Electricity, water and telephone service was restored yesterday to parts of Kauai, hardest hit of the major islands when Hurricane Iwa stormed through the area Tuesday night.
However, many problems still remained. A Honolulu Red Cross officials described the Garden Island, saying: “The sanitation situation is grim. The electricity situation is grim. The telephone situation is grim.”
The Red Cross is the only source of food for 5,000 of the Garden Island’s 39,000 inhabitants, delivering in some cases the C-rations donated by the military by air drops.
It will be another two to three weeks before electricity, generated by Kauai Electric Co., will be back on for 90 percent of the Island. So far, power has been restored to Eleele, Koloa, Port Allen, Waimea, Kalahea, Lawai, Hanalei, Kilauea, Anini, Omao, and part of Lihue, Kauai County Civil Defense officials said.
Eighty percent of the Kauai homes have been surveyed for damage. The rest are in isolated areas the Red Cross has not reached yet.
Jeanne Park, Red Cross spokesman, said that out of 13,000 homes on Kauai, 209 were destroyed; 1,134 suffered major damage and are temporarily unlivable; and 2,699 had minor damage.
Of multiple dwellings, 197 were destroyed; 292 have major damage; and 314 minor damage. The Red Cross also estimates that 75 Kauai businesses have been destroyed or damaged.
Kauai public schools were still closed today, but Garden Island teachers were asked to report at 8 tomorrow to assess the damage in their classrooms and possibly spending two hours in school.

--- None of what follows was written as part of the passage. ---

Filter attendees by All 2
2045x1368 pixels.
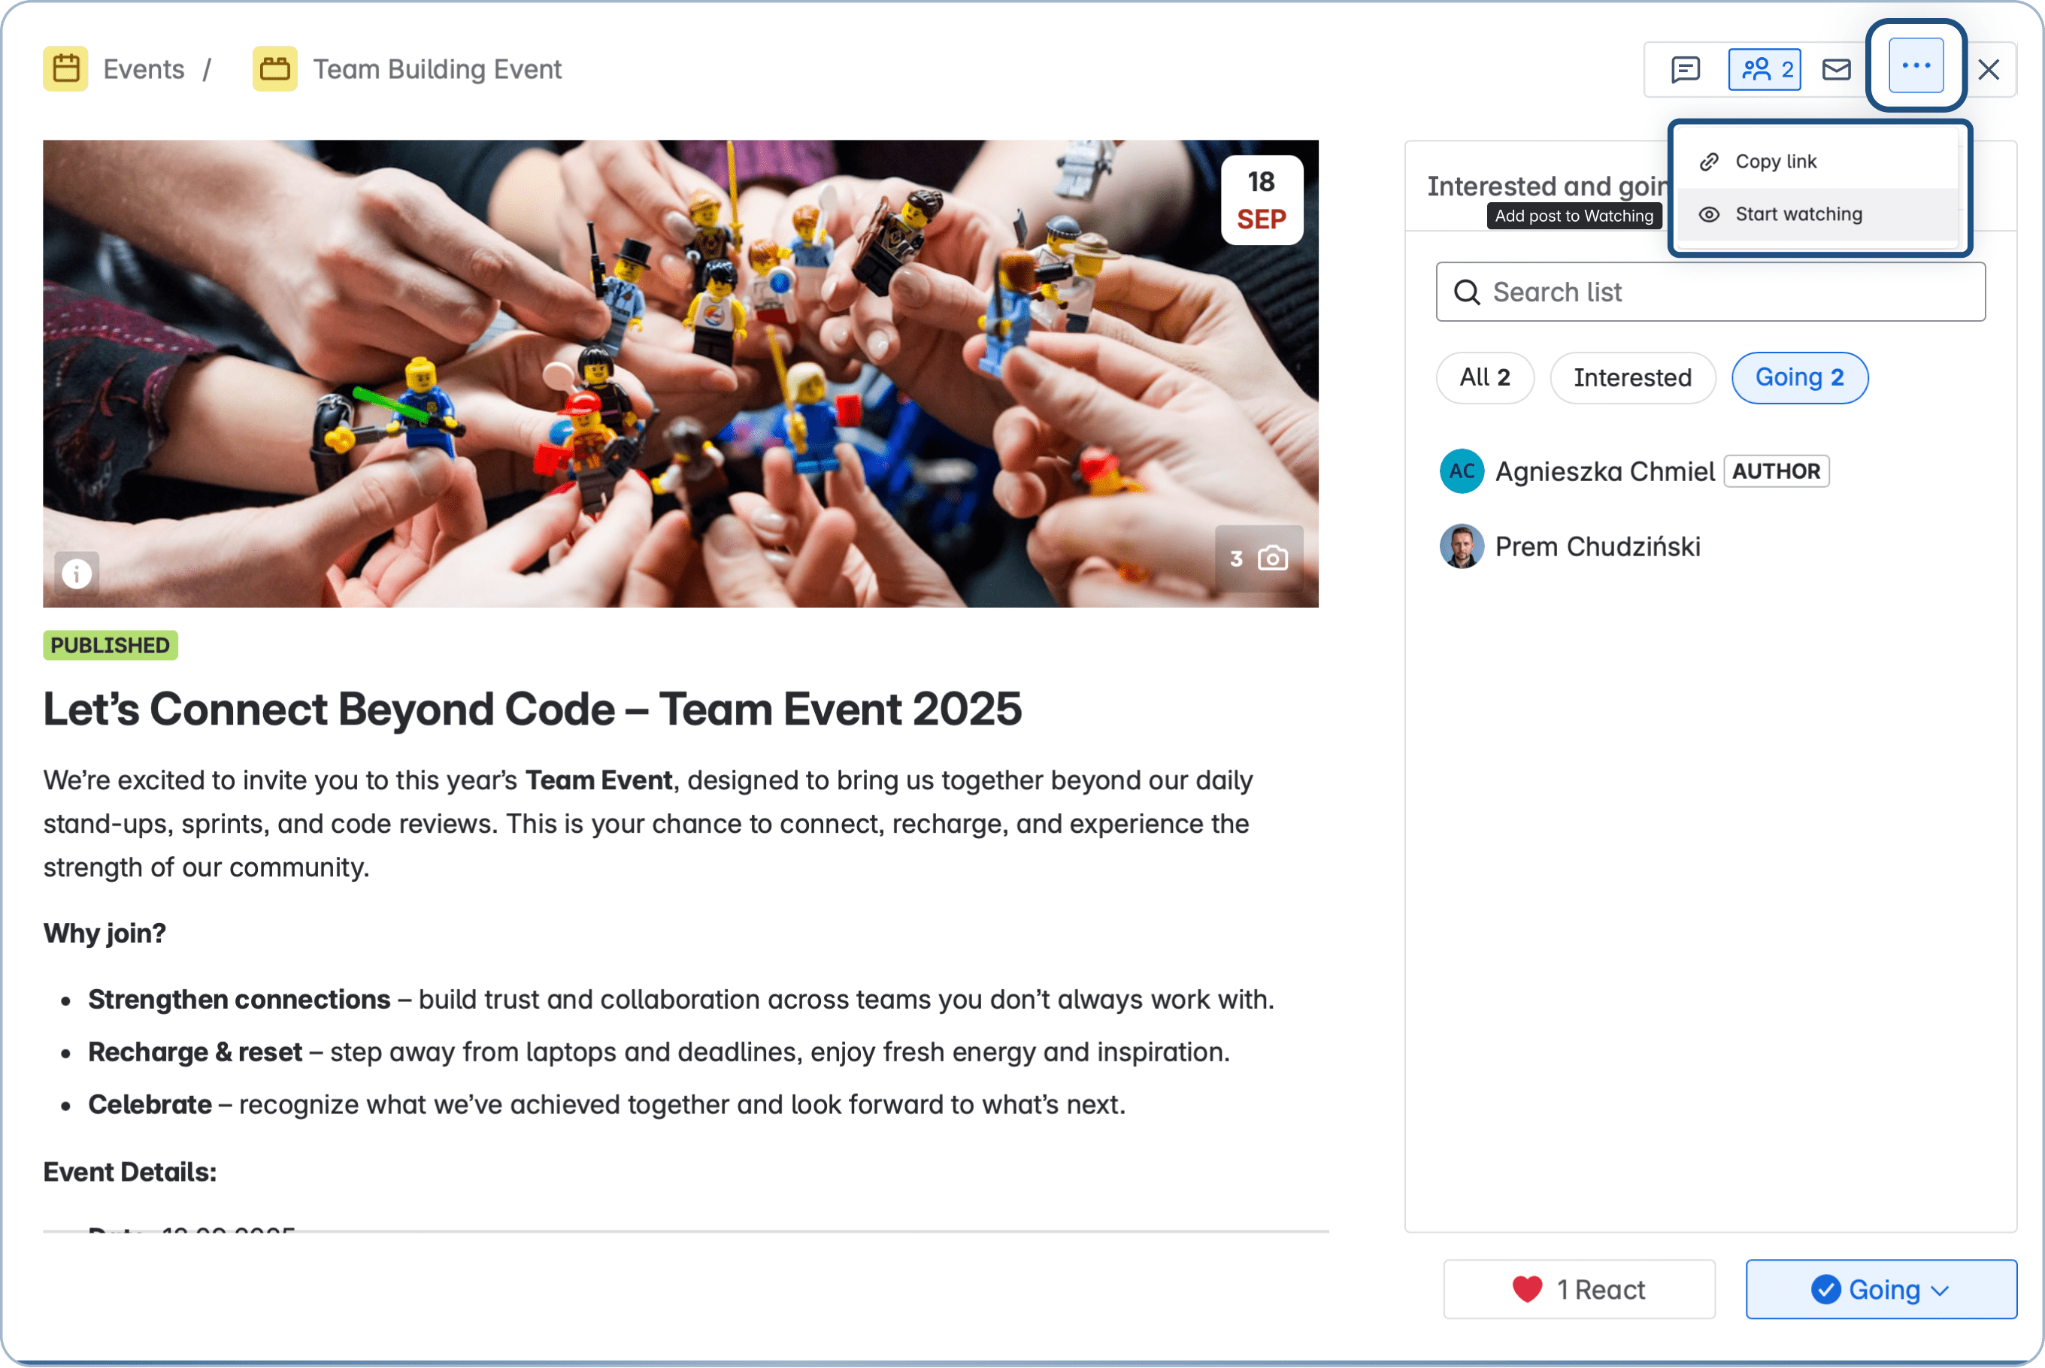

Kauai District Superintendent Mitsugi Nakashima said individual Garden Island public schools will be opened as soon as they are cleared by the Department of Health and Department of Accounting and General Services.
Kauai Civil Defense officials reported yesterday that water service was restored to all parts of the Island except Poipu where water pipes were broken during the hurricane. Portable power generators have been flown in from Honolulu and California to pump the water and water wagons also are being used.